In current linux BPF uapi
https://github.com/torvalds/linux/blob/master/include/uapi/linux/bpf.h
struct __sk_buff/xdp_md have fields
__u32 data; __u32 data_end; __u32 data_meta;
which actually represent pointers. Typically in bpf program, users
write the following:
void *data = (void *)(long)__sk_buff->data;
The kernel verifier magically copied the address to the target
64bit register for __sk_buff->data and hope nothing is messed up
and it can survive to the variable "data".

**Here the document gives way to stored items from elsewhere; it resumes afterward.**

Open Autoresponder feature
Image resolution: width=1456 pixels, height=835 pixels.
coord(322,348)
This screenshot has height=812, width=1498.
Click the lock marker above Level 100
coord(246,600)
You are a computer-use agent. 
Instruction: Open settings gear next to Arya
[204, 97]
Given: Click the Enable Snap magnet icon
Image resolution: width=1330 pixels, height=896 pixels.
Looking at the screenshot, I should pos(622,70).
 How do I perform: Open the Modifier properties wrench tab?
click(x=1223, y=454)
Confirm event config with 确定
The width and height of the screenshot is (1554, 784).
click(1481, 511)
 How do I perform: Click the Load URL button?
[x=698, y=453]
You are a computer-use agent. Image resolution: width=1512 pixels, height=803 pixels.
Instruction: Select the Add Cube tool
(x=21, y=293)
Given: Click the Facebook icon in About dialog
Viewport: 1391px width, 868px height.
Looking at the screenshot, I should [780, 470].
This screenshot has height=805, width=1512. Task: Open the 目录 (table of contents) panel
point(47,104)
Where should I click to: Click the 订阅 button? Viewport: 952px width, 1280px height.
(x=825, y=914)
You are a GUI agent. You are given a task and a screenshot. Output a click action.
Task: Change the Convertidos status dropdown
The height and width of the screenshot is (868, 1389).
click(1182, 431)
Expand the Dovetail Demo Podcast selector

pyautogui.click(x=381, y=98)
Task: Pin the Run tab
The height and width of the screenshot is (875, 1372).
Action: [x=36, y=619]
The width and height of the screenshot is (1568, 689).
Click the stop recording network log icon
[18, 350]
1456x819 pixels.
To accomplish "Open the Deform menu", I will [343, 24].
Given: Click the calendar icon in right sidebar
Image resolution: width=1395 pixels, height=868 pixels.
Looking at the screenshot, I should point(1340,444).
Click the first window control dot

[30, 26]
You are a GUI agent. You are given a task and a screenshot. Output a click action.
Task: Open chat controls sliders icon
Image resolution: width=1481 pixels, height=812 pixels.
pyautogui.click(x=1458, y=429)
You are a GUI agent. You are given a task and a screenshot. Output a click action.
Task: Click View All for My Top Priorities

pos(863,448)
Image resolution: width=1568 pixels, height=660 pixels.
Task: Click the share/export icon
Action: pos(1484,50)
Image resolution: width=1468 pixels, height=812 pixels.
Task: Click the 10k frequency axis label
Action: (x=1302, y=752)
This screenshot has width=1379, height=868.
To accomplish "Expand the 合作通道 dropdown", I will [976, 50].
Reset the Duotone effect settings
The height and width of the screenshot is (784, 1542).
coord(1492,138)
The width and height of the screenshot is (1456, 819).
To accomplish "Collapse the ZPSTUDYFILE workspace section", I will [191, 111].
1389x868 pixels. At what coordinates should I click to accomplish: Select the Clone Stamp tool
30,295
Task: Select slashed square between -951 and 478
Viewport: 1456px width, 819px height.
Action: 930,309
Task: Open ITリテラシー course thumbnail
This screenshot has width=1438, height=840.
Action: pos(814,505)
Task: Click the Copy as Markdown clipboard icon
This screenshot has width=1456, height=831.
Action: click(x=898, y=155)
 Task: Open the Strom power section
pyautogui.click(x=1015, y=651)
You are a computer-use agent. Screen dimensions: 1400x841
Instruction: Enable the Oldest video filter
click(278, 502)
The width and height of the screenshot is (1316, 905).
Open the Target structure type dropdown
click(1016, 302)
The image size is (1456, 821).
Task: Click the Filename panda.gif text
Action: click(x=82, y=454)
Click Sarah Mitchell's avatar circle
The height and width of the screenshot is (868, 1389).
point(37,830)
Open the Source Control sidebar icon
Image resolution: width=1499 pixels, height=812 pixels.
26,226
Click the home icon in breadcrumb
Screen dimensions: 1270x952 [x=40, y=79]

In the past, we have seen a few issues with this. For example,
for the above C code, the IR looks like:
i32_v = load u32 i64_v = zext i32_v ...
The BPF backend has tried, through InstrInfo.td pattern matching or
optimization in MachineInstr SSA analysis and transformation,
to recognize the above pattern to remove zext so the really "addr"
is preserved. But this is still fragile and in the past, we have
to fix multiple bugs due to other changes in BPF backend. The
optimization may not cover all possible cases. Some users may even
use inline assembly to work around potentially missed compiler
zext elimination.
The patch introduced the following builtin function for bpf target:
void *ptr = __builtin_bpf_load_u32_to_ptr(void *base, int offset);
The builtin will perform a 32bit load with address "base + offset"
and the result, with zext, will be returned. This way, user is
guaranteed a correct address.
can it be expressed as:
__builtin_load_u32_to_ptr(&arg->b) ?